The present is in every age merely the shifting point at which past and future meet, and we can have no quarrel with either.  There can be no world without traditions, neither can there be any life without movement.  There is never a moment when the new dawn is not breaking over the earth, and never a moment when the sunset ceases to die.  It is well to greet serenely even the first glimmer of the dawn when we see it, not hastening towards it with undue speed, nor leaving the sunset without gratitude, for the dying light was once dawn.

They say that an optimist is someone who, then the preacher says, “… and finally”, believes the sermon really is about the end.  Well,  “… and finally”.  I want to conclude with some words by Ann Tyndall, which I will adapt slightly at the end.

This morning I walked the dog up the street.  It was a perfect winter’s morning.  An icy breeze was blowing.  Clouds were gathered in the sky.  As the sun rose the grey white sky turned to rosy smoke.  The sun finally appeared in the east.  Nothing extraordinary, but the moment offered a blessing on the new day.

Such blessings have been given daily for more millions of years than we can ever imagine.  I am reminded that what will get us through times of rapid change, hard times, times of uncertainty, dangerous times, will be our ability to be blessed and fed by abiding things:

The manifold blessings of the sun rising in the morning.
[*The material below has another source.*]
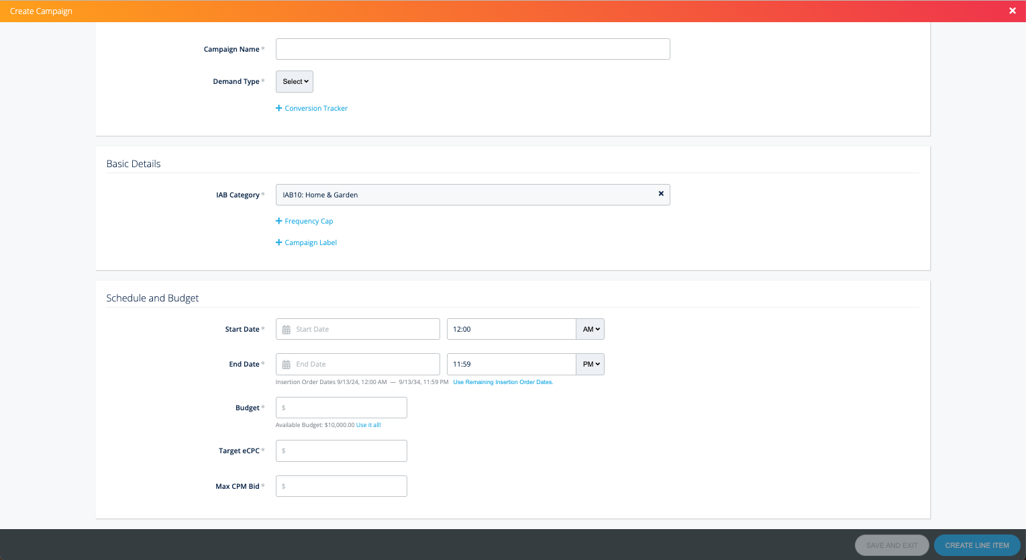1026x560 pixels.
Task: Click the End Date calendar icon
Action: point(287,365)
The song of a bird heard as if for the first time.

The stillness of night.

The smile of a baby offered to you as if she had been waiting for you.

The faithfulness of lovers and friends.

The hand outstretched in reconciliation,

Trembling, touching through the barriers of estrangement,

Healing again and again.

The persistence of love,

The persistence of love,

The persistence of love.

 

In this place, in this new time,

May we know more blessings than curses.

May our hands reach out more than clench.

May we be claimed more by love than indifference, more by hope than by fear or cynicism.

May the restive power rise up in us, grounding us and guiding us to the border of what is yet possible for us, those close to us, and the world.